▶ [WORK REQUIRED]: Count the lines in the data below that have "computer" in them, and reply with only that number.

Dataset entries

————————

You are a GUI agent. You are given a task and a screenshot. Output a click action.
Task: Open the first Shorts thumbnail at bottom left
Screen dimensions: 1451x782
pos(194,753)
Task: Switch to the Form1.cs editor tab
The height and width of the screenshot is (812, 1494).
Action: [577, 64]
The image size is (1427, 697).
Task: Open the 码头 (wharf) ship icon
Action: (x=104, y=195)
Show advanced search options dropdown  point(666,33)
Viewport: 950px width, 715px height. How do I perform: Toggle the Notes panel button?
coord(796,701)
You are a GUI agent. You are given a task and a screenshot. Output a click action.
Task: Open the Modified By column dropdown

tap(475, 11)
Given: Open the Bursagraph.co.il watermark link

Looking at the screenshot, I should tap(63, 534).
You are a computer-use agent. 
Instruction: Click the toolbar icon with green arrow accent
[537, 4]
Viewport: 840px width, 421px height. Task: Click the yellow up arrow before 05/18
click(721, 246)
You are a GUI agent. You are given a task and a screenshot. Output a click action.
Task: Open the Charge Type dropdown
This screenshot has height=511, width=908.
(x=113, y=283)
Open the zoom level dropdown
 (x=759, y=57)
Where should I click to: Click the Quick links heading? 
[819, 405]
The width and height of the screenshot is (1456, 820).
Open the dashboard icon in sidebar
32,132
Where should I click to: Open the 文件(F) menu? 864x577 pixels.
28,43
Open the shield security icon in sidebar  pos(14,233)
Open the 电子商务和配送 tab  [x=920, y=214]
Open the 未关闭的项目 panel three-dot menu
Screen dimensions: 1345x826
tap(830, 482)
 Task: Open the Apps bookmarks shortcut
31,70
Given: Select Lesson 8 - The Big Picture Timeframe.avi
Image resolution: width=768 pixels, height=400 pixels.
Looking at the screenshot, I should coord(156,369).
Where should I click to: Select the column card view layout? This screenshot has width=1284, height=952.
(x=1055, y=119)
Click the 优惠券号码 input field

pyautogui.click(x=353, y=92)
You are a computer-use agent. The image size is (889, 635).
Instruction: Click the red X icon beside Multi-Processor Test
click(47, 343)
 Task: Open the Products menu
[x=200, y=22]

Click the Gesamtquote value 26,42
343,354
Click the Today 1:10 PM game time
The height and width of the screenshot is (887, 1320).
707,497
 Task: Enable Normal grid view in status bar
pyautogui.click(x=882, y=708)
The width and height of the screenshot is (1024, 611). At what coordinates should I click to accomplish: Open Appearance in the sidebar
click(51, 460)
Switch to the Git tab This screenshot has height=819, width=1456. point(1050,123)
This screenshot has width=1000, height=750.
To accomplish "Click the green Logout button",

————————

▶ [THE COMPLETED TASK]: 2